* [Texto de estudo]
——————
Ele foi condenado a 27 anos de prisão na Colômbia pela morte e estupro de Nancy Mestre, que tinha apenas 18 anos quando foi morta em 1994.
O caso chocou o país sul-americano — e resultou em uma busca de 26 anos do pai da jovem pelo assassino da filha.
Após o assassinato, Jaime fugiu da cidade de Barranquilla para o Brasil, onde se fixou com nome e documentos falsos. Em Belo Horizonte, passou a viver uma vida confortável sob o nome de Henrique dos Santos Abdala. Ele se casou com uma brasileira e teve dois filhos no Brasil.
Mas a busca incansável de Martín Mestre, pai de Nancy, pelo assassino da filha interrompeu os planos de Jaime. Após investigar o paradeiro do ex-genro por mais de duas décadas, ele o localizou no Brasil e deu as coordenadas à Interpol, que prendeu Jaime Saade em 2020.
Naquele mesmo ano, o Supremo soltou o colombiano e negou a extradição com o argumento de que o crime de homicídio havia prescrito no Brasil.
Na ocasião, o placar foi de empate — um dos ministros, Celso de Mello, estava ausente à sessão em licença médica. Em vez de aguardar o voto de Celso de Mello, os ministros decidiram aplicar uma regra do Direito Penal segundo a qual, em caso de empate, vale a decisão que beneficia o réu.
——————
* [Entradas fornecidas]
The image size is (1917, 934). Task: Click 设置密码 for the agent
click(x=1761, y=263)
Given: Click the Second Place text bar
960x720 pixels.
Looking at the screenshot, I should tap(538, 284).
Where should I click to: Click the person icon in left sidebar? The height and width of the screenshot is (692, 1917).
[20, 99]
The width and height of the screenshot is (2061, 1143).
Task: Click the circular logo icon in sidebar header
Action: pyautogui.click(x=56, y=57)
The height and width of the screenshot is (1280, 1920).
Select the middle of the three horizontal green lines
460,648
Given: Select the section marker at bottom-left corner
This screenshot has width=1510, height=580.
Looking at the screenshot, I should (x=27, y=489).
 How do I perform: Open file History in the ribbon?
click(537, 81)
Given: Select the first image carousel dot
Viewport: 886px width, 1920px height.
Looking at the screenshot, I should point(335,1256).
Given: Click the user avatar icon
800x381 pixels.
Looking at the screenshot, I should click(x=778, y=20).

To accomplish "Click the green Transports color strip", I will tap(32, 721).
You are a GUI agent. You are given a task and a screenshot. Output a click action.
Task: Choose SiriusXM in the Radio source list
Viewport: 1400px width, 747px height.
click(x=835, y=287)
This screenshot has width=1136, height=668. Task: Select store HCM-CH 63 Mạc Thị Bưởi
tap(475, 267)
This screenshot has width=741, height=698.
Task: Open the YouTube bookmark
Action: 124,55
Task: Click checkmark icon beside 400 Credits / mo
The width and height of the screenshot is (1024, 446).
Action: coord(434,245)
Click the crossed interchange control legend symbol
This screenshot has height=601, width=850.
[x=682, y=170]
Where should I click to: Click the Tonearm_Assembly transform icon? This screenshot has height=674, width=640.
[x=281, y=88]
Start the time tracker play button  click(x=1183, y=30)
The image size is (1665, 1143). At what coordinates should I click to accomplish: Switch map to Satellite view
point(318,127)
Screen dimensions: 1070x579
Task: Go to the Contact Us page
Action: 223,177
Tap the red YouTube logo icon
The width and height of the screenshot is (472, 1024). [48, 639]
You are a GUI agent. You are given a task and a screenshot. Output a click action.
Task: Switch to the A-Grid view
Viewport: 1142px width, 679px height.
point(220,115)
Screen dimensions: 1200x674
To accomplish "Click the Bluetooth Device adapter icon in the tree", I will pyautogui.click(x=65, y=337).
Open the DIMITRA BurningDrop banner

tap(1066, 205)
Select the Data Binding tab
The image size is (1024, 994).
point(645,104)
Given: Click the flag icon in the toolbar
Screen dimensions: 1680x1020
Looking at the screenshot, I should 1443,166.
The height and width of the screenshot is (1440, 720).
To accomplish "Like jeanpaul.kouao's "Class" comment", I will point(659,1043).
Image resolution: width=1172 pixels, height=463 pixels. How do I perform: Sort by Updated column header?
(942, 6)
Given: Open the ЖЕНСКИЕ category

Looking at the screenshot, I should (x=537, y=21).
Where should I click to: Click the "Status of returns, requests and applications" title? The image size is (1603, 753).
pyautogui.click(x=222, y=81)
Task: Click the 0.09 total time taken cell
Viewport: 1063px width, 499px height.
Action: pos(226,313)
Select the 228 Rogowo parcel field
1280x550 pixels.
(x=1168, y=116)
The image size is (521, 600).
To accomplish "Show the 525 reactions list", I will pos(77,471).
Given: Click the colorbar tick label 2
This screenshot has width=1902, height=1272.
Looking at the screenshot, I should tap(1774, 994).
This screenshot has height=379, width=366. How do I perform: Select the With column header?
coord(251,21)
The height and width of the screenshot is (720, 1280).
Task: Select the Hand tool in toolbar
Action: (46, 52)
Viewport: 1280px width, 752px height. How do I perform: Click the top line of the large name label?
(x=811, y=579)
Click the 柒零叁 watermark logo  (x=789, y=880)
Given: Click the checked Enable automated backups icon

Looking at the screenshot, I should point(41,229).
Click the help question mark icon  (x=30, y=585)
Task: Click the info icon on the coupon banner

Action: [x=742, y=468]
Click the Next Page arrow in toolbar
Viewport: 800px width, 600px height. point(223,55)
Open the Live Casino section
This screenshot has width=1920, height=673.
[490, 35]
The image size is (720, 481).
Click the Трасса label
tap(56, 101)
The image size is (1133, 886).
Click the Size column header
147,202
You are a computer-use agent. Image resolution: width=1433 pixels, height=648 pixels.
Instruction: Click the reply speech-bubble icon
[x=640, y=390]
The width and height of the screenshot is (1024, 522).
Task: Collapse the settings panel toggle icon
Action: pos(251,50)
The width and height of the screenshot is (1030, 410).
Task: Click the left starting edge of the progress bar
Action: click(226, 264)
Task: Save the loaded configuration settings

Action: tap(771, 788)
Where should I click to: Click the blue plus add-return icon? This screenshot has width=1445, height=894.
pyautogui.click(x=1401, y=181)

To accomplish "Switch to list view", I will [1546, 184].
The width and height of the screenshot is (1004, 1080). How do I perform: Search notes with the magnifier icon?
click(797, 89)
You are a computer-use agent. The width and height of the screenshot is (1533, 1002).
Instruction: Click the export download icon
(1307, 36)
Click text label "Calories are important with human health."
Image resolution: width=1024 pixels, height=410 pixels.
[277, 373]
——————
* [Instruções]
A – De acordo com o texto de estudo, com que nome Jaime passou a viver em Belo Horizonte?
B – Transcreva do texto de estudo o trecho entre "O caso chocou" e "Saade em 2020.", inclusive.

* [Respostas por tarefa]
A – Henrique dos Santos Abdala.

B –
O caso chocou o país sul-americano — e resultou em uma busca de 26 anos do pai da jovem pelo assassino da filha.
Após o assassinato, Jaime fugiu da cidade de Barranquilla para o Brasil, onde se fixou com nome e documentos falsos. Em Belo Horizonte, passou a viver uma vida confortável sob o nome de Henrique dos Santos Abdala. Ele se casou com uma brasileira e teve dois filhos no Brasil.
Mas a busca incansável de Martín Mestre, pai de Nancy, pelo assassino da filha interrompeu os planos de Jaime. Após investigar o paradeiro do ex-genro por mais de duas décadas, ele o localizou no Brasil e deu as coordenadas à Interpol, que prendeu Jaime Saade em 2020.